The car comes with a carbon-monocoque body, engineered to make the overall vehicle lighter than a Mini Cooper. Under the hood sits the quad-turbo W-16, one of Bugatti’s engineering marvels. Couple that with the car’s all-wheel-drive and you have a 1,825 horsepower beast capable of hitting well over 300mph and allowing it to complete a Le Mans lap in 3:07 minutes, faster than any LMP1 car.
A lot of the Bolide’s ability to hit high speeds is a direct result of its fusion of design and engineering. The car’s body is lightweight for sure, but it’s also made to maximize downforce, and comes with a couple of unusual features to increase air-flow and reduce drag. The rear wing and front splitter are both adjustable, allowing them to autonomously reposition themselves based on your speed, but by far the Bolide’s most interesting detail lies in its air-intake on the car roof. Made from a morphable outer skin, the roof’s surface changes based on the speed you drive at. It remains flat at lower speeds, but when you start to pick up pace, bubbles on the roof’s surface inflate to increase its surface-area and allow more air to come in contact with it, optimizing air-flow to the rear wing. To indicate the experimental nature of this new, innovative detail, Bugatti even employed an X-shape in both the headlights and the taillights. The headlights heavily remind me of the X in the SpaceX logo, but I digress… The interiors reinforce the Bolide’s need for speed. If the exterior spots shape-shifting air-intakes and four afterburners, the insides are designed to look like the cockpit of a jet engine, with two racing seats complete with six-point harnesses, a complex steering wheel in front of a digital gauge cluster, and a small panel on the dash with push-button transmission controls and a few other switches.
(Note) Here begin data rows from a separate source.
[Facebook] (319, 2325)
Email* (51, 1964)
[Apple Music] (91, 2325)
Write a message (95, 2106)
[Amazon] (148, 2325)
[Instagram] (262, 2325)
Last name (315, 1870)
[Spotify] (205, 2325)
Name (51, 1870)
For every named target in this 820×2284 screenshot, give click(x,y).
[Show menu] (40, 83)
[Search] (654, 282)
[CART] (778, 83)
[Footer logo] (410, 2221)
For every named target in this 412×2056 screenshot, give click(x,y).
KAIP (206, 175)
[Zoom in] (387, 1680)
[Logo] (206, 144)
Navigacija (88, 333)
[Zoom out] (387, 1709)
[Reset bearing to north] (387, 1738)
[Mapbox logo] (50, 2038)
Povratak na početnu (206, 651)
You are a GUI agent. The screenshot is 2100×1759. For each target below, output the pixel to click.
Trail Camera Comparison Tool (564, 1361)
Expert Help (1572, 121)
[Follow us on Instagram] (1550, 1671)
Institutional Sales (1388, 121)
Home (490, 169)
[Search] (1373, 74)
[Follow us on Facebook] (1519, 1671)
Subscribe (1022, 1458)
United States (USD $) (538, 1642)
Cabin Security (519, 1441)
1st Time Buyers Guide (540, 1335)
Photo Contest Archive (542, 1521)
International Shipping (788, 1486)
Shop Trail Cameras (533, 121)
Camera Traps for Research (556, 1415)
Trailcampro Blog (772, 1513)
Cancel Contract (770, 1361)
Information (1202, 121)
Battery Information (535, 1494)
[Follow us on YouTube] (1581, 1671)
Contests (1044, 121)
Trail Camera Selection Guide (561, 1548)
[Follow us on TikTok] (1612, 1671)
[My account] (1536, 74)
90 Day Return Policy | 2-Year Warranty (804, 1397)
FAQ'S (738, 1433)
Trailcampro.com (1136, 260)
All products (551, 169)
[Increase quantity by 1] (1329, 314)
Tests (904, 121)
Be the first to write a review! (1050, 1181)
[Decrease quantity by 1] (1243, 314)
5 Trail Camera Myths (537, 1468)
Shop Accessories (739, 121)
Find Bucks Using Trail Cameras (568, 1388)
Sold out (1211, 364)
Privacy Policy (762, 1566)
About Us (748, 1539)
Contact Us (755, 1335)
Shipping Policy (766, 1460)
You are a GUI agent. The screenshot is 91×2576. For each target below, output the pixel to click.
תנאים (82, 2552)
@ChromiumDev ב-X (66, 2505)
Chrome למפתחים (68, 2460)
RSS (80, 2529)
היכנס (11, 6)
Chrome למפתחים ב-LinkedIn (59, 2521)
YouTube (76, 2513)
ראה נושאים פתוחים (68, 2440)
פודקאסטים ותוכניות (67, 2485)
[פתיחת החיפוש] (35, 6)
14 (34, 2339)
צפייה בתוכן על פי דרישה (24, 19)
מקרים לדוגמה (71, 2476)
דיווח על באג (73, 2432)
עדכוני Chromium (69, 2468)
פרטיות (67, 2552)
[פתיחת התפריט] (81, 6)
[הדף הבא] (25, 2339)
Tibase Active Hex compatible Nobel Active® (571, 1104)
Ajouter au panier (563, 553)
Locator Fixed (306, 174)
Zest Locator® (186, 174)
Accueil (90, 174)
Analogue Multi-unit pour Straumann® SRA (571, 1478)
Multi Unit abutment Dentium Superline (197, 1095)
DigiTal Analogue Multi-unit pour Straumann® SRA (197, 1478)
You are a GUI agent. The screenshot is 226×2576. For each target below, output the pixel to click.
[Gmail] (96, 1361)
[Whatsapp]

The Bolide was created as a grand tribute of Bugatti’s car-making prowess and its racetrack domination ever since the Type 35 in 1924, which went on to achieve over 2,000 victories in just 6 years since its production. Designed to inherit the race-track legacy left behind by its ancestor, the Bolide hat-tips Ettore Bugatti’s own genius in creating lightweight race-machines a century ago. The Bolide weighs a mere 1,240 kilograms (2733 pounds), and is currently only a race-track concept. Whether the Bugatti Bolide will go into series production is something that has not been decided yet.